From this beginning, the series would go on for four seasons, the first of which was shown in black and white and the rest in color. Such was the success of the show over its run that eight of the episodes were expanded into feature-length films by MGM that ran in theaters during the run of the series, with additional acts of violence and cheesecake pumped into these, as well as spawning 23 original paperback novels published by Ace Books, model kits, toy guns, a whole kit-and-caboodle worth of licensed product.
And the comic books.
When one discusses comic books these days, they tend to focus on the “Big Two” (which is a relative term depending on when you’re looking at them through their history), Marvel and DC. During the 1960s, however, there was an additional player that lived (and died) by the licensed properties it did comic books on, Western Publishing, and in particular its subsidiary, Gold Key Comics.
Western, which was the original packager of the Little Golden Books (which in addition to original pieces also did licensed properties for children’s books as well), had a comic book division that was originally a partnership with Dell Comics, which claimed to be the world’s largest comic book publisher during the post-Wertham era; with the number of “funny animal” books Dell went with during that time as opposed to genres that Seduction of the Innocent warned about, like action adventures and superheroes, it’s hard not to see how they accomplished this. When Western chafed at the distribution deal they had with Dell, which got a sweet percentage just for distributing finished titles, they formed their own comic arm, Gold Key, which proceeded to make its mark through aggressive licensing.
“Aggressive” might be understating their efforts, however, in that it doesn’t begin to cover the breadth and depth of titles that Gold Key did during its run. They went out looking for as many properties to adapt as possible, and the producers were more than willing to talk a deal. The ground was particularly fertile early in Western’s publishing era; in those days before the downstream distribution chain had never heard of on demand or home video sales, and television syndication to other stations after the network had their run was not what it is today, with no cable stations and not that many stations per city on the dial, most of which signed off for the night and went dark for a few hours. As a result of this, any potential revenue the producers were offered, they jumped at.

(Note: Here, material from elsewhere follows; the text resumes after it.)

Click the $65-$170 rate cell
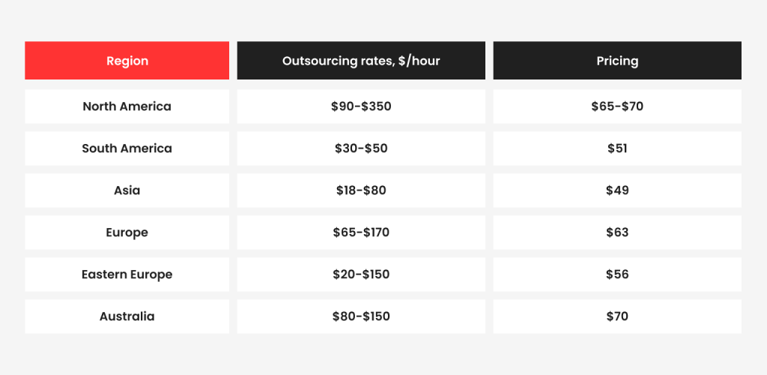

Before Western decided The Man from U.N.C.L.E. was a potential property, Gold Key had done tie-ins with both Walt Disney’s and Warner Brothers’ animation arms, making them the publisher of both Mickey Mouse and Bugs Bunny comics, as well as chronically further adventures by the Three Stooges, Tom and Jerry, and those unfortunate enough to find themselves in The Twilight Zone. After U.N.C.L.E. ended, they went on to do comic book adaptations of most of the Hannah-Barbera animated shows, the Sid & Marty Kroft Saturday morning TV shows, Star Trek, and Irwin Allen’s TV programs.
While the producers were happy to get Western’s licensing fees, they were not necessarily maintaining their brands tightly. Many threw only the bare minimum of visual references to the artists to work from, often just one picture per character, which meant that at times the books were not always as faithful as they could to their sources. And editorial control over the plots were often just as weak or weaker, which meant characters would not only not quite look the part, but not act it either.
This proved to be a special challenge for the U.N.C.L.E. books, as all titles in the series had covers with collages made up from promo pictures supplied by MGM. With visual dissonance possible just on opening the book, the writing and art teams were facing something more akin to Mission: Impossible (which Dell adapted with a five-issue comic book run in 1969).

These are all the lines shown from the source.